◆ **ABOUT THIS TASK**
Give the data from its start through the line containing "This screenshot has width=1280, height=720." again, swapping "GUI agent" for "desktop assistant" and leaving everything else unchanged.
^^^^^^^^^^^^^^^^
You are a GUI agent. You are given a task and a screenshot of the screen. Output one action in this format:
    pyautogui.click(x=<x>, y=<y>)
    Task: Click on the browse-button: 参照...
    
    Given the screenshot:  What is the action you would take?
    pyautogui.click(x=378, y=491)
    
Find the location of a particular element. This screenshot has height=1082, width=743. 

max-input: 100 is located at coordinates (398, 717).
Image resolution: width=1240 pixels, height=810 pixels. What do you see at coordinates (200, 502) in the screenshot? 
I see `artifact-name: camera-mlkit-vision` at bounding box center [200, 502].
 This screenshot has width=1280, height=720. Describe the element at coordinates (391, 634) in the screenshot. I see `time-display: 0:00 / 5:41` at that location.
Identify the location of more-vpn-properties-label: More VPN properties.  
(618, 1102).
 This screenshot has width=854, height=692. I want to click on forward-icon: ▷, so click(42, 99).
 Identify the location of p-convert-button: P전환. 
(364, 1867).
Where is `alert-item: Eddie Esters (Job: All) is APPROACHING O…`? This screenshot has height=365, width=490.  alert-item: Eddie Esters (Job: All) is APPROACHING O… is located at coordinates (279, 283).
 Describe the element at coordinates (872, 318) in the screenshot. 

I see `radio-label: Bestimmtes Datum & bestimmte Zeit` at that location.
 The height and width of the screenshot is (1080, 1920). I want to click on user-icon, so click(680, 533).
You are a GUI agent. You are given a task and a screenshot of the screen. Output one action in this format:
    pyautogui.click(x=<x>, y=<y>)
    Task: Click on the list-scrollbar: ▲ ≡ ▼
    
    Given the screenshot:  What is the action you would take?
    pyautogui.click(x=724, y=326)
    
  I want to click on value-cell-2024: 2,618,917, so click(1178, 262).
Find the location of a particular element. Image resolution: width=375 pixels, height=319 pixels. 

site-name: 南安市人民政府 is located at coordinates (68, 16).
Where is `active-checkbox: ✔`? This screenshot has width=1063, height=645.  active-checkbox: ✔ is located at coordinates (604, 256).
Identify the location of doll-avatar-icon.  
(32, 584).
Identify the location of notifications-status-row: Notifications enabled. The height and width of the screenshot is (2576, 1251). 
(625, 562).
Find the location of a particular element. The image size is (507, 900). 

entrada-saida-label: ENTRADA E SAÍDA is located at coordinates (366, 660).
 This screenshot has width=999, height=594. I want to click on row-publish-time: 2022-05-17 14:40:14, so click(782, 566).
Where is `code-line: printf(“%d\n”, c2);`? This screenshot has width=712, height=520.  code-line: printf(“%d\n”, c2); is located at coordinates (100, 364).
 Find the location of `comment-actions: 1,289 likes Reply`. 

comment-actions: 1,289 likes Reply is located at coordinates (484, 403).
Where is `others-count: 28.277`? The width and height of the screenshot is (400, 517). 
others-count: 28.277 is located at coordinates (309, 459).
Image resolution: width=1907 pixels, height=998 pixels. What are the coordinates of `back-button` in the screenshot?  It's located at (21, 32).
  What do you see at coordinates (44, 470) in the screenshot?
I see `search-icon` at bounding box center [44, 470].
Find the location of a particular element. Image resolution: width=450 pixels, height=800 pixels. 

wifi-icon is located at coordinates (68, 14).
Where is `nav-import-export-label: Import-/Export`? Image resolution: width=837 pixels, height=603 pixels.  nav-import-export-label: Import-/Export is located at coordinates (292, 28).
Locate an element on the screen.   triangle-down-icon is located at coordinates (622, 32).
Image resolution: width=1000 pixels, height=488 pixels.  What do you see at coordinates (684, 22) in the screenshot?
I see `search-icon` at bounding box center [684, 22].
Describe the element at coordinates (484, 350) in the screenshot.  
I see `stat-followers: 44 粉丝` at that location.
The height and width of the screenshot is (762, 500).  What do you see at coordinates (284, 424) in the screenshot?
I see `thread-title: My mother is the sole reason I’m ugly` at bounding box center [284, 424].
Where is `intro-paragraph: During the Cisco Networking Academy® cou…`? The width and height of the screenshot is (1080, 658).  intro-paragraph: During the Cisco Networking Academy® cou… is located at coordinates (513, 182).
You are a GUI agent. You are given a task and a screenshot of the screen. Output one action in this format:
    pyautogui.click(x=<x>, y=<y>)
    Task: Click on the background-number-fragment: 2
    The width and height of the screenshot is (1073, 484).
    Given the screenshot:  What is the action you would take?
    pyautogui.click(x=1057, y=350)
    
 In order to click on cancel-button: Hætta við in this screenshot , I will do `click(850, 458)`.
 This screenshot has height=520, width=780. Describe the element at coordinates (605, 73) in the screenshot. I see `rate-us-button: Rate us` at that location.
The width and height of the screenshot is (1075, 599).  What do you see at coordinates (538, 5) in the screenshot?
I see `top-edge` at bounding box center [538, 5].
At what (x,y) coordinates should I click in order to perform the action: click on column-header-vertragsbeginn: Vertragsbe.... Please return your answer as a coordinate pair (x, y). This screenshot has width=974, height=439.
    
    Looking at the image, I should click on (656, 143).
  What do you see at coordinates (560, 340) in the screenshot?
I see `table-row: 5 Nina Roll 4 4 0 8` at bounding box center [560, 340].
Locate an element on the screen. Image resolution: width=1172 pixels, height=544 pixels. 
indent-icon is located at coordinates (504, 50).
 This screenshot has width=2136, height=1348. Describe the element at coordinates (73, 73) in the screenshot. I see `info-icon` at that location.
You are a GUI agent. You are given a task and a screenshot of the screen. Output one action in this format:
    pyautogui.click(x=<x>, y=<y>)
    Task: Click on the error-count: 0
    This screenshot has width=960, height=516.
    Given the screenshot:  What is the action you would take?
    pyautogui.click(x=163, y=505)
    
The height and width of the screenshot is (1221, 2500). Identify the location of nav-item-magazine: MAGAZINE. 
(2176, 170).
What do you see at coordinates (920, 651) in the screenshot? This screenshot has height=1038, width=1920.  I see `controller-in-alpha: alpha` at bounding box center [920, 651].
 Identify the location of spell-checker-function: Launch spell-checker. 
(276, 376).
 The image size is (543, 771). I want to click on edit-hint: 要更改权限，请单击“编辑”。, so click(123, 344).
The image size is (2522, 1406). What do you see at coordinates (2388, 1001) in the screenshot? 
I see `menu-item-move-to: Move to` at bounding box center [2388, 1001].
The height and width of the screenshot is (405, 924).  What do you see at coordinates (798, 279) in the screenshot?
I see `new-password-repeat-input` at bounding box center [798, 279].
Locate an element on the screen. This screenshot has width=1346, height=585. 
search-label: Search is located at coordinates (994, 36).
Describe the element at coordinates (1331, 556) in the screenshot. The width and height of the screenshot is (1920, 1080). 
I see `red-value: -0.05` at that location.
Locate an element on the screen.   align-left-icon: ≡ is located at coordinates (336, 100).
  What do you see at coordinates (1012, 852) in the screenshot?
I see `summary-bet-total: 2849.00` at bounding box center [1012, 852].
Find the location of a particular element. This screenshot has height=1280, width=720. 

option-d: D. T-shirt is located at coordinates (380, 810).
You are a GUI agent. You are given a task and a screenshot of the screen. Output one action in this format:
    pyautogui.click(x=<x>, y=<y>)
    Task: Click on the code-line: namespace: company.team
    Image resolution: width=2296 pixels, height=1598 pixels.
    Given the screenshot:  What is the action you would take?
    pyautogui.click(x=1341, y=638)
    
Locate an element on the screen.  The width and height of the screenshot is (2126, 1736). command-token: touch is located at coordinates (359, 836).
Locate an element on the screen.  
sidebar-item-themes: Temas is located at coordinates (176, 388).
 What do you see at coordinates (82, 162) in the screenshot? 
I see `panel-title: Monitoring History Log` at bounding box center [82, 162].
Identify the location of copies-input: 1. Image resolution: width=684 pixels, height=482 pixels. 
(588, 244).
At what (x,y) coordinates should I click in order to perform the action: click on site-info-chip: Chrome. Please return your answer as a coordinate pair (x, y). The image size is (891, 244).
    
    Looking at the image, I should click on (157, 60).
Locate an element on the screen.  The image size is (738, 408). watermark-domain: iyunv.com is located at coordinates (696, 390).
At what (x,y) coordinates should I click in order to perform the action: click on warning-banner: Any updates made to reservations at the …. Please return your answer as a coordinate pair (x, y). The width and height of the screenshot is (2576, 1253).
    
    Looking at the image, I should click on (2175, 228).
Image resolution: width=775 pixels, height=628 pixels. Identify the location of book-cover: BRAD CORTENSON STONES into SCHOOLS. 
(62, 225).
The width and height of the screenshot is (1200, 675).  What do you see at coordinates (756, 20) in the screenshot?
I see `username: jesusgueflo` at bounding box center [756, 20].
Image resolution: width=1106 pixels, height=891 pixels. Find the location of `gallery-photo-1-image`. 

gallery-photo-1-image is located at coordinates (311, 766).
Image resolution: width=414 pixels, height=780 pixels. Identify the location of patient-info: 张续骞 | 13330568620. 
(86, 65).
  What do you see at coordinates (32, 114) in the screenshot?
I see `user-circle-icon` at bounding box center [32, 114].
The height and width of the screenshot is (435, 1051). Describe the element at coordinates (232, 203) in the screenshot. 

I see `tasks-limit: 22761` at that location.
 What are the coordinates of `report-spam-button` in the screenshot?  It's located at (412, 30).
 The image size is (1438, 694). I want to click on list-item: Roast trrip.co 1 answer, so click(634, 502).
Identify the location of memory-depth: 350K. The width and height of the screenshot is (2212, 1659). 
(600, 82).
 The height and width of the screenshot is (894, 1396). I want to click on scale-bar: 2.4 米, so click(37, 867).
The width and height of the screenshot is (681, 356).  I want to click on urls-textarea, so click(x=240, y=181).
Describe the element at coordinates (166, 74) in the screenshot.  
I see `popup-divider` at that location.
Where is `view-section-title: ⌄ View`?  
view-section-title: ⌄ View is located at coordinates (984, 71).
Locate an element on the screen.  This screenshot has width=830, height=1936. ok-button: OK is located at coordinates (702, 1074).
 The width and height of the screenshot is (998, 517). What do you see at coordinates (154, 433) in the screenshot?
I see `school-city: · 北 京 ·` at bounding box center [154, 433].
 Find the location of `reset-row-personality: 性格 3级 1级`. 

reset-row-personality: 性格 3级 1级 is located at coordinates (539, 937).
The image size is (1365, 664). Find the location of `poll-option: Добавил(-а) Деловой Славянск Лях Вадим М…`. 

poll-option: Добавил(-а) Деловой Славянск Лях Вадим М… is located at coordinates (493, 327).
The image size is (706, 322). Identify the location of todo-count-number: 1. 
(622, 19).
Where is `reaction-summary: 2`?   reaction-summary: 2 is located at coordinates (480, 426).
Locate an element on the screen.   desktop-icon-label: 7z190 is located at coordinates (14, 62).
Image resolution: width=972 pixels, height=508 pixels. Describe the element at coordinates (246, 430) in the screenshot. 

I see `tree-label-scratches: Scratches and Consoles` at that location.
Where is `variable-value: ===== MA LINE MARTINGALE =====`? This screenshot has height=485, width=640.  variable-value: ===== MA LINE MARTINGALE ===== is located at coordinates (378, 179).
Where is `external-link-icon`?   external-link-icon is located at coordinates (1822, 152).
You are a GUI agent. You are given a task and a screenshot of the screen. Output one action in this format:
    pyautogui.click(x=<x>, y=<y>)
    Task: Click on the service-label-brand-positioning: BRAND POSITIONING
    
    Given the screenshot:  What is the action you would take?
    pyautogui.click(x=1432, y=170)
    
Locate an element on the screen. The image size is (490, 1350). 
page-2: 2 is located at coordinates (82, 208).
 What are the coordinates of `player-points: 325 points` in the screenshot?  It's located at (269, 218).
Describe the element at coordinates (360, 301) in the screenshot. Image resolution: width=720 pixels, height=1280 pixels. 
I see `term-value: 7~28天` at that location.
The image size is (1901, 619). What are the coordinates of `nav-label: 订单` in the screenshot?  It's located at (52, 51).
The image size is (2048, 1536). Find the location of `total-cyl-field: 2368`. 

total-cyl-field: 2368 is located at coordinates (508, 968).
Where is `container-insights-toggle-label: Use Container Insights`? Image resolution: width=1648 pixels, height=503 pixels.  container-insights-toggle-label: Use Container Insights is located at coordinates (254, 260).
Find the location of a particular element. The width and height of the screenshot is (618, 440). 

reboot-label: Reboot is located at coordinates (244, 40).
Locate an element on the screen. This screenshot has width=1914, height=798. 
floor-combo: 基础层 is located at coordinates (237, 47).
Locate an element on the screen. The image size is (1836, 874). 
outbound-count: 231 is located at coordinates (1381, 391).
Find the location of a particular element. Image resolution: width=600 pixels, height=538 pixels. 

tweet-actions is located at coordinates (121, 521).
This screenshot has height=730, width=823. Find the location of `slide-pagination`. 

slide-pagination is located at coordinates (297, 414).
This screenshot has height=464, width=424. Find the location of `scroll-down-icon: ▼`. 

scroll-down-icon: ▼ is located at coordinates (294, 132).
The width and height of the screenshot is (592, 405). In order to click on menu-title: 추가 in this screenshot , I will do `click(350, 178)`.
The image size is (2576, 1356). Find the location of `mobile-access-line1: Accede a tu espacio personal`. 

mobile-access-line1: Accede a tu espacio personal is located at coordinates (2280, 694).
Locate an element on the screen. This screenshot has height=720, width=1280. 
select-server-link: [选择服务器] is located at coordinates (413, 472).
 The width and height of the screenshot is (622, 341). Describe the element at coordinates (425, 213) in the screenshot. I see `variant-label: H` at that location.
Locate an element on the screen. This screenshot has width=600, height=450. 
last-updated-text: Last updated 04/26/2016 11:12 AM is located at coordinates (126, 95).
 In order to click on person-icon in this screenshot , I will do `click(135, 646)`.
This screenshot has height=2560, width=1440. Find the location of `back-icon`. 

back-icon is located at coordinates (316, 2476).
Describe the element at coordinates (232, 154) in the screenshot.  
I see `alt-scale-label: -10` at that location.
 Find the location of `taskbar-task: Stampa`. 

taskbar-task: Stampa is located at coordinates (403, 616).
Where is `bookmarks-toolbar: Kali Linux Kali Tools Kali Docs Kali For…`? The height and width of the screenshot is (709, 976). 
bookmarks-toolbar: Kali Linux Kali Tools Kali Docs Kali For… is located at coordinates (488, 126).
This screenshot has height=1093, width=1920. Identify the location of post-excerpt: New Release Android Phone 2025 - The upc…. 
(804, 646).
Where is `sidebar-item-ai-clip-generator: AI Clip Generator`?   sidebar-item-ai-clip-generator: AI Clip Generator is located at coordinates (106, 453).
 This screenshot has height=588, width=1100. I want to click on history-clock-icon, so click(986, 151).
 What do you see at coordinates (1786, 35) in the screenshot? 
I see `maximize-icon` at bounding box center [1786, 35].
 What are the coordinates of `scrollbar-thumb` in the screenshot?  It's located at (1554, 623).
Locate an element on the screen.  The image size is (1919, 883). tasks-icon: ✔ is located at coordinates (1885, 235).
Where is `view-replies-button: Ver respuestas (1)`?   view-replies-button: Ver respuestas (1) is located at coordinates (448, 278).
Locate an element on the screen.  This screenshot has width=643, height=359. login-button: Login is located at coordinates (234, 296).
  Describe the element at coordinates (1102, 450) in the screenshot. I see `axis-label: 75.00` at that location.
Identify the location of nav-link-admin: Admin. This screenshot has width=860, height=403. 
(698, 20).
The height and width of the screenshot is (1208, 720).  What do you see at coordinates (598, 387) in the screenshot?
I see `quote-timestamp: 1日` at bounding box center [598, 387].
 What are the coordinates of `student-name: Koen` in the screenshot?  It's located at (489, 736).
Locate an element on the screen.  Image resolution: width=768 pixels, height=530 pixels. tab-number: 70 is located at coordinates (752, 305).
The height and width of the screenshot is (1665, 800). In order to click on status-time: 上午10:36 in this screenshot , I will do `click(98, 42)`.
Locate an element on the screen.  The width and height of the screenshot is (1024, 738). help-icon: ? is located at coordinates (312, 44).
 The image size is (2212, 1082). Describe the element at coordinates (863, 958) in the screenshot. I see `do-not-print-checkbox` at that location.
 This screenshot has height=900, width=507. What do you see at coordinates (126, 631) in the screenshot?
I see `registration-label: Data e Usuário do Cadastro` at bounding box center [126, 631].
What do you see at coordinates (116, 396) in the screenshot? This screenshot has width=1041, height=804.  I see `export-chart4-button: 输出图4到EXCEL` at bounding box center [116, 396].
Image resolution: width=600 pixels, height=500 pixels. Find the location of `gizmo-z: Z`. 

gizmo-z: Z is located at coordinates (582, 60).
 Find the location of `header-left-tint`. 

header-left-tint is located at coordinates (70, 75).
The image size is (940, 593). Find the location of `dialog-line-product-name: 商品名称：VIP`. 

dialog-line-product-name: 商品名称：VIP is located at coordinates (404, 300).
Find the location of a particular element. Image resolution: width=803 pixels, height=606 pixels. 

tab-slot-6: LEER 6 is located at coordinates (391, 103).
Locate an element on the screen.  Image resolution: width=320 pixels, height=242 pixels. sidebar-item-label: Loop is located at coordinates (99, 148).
^^^^^^^^^^^^^^^^
◆ **YOUR SOLUTION**
You are a desktop assistant. You are given a task and a screenshot of the screen. Output one action in this format:
    pyautogui.click(x=<x>, y=<y>)
    Task: Click on the browse-button: 参照...
    
    Given the screenshot:  What is the action you would take?
    pyautogui.click(x=378, y=491)
    
Find the location of a particular element. This screenshot has height=1082, width=743. 

max-input: 100 is located at coordinates (398, 717).
Image resolution: width=1240 pixels, height=810 pixels. What do you see at coordinates (200, 502) in the screenshot? 
I see `artifact-name: camera-mlkit-vision` at bounding box center [200, 502].
 This screenshot has width=1280, height=720. Describe the element at coordinates (391, 634) in the screenshot. I see `time-display: 0:00 / 5:41` at that location.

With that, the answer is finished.